Hay River residents remain divided in their opinions of the current devolution draft agreement.
“I’m still debating it,” said George Lafferty, who attended a GNWT information session on May 9 in Hay River. “This is the first information session I got to, but there are still a lot of things that seem pretty vague and others I just don’t agree with.”
Martin Goldney, the chief negotiation for devolution with the territorial government, was in Hay River on May 9 to host two information sessions to explain the benefits of increased resource revenue and greater accountability. The first, over lunch, targeted the business community through the Hay River Chamber of Commerce and drew approximately 30 people, while the evening session at the Hay River Metis Council offices attracted a crowd of 20.
While attendees at the second meeting were largely not opposed to devolution, many of them were keen to question some of the specifics of the agreement-in-principle.

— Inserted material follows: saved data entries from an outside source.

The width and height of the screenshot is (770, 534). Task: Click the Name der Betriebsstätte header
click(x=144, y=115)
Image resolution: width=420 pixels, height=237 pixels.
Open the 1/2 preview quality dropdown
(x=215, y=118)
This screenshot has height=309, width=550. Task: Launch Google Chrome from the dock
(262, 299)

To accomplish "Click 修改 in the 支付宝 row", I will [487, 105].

Joanne Barnaby, a resident of the Hay River Reserve, questioned the clause that allows the federal government to take back devolved lands if it deems them to be of “national interest,” such as – but not limited to – for the creation of national parks and the settlement of land claims.

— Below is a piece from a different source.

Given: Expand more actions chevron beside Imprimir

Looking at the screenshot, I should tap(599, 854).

“It seems pretty wide open to me,” she commented.
Lafferty was particularly interested in the fate of existing waste sites in the territory, including the unknown status of the former mine at Pine Point.
“I’m from out around there,” he said. “I know they’re trying to re-open it and there are development plans, but does that mean that it’s not a waste site that needs to be cleaned up?”
Pine Point is not on the current list of Aboriginal Affairs and Northern Development Canada sites under remediation or assessment for future cleanup.
According to Goldney, the existing waste sites will remain under federal jurisdiction after devolution and the GNWT will take responsibility for those created after. However, he noted that procedures have changed in the resource sector in the last few decades, and with an increased awareness of environmental science, the costs for reclamation are generally built into the cost of a project.
“Imperial Oil is the biggest corporation in the world,” Goldney said in reference to its development in Norman Wells. “We don’t expect them to go bankrupt any time soon.”
There is some ambiguity in the agreement-in-principle with regards to as-yet undiscovered waste sites, but Goldney assured those at the information meeting that, while the GNWT would be responsible for relatively small cases, the federal government would become involved in the event of a large discovery.
“We’re confident there is no other Giant Mine hidden anywhere,” he said. “But we made sure we can go back to Canada if we need to.”
Hay River North MLA Robert Bouchard attended both of the May 9 meetings and noted Hay River’s main concern is economic development related to the decentralization of control from Yellowknife.
“There was talk of where we would find office space for the new positions at the meeting over lunch,” he said. “There’s fairly good support for the agreement for the job potentials.”
Yellowknife-based watchdog group Alternatives North recently published a poll of NWT residents on whether they wanted a plebiscite on the question of devolution, with the results coming back overwhelmingly in favour of a vote.
Goldney said the price tag associated with a referendum on the matter would approach $1.8 million, and as a result, MLAs voted against holding one. He also said community meetings and information sessions are good venues to gauge public reaction and they would happen whether or not there was a plebiscite.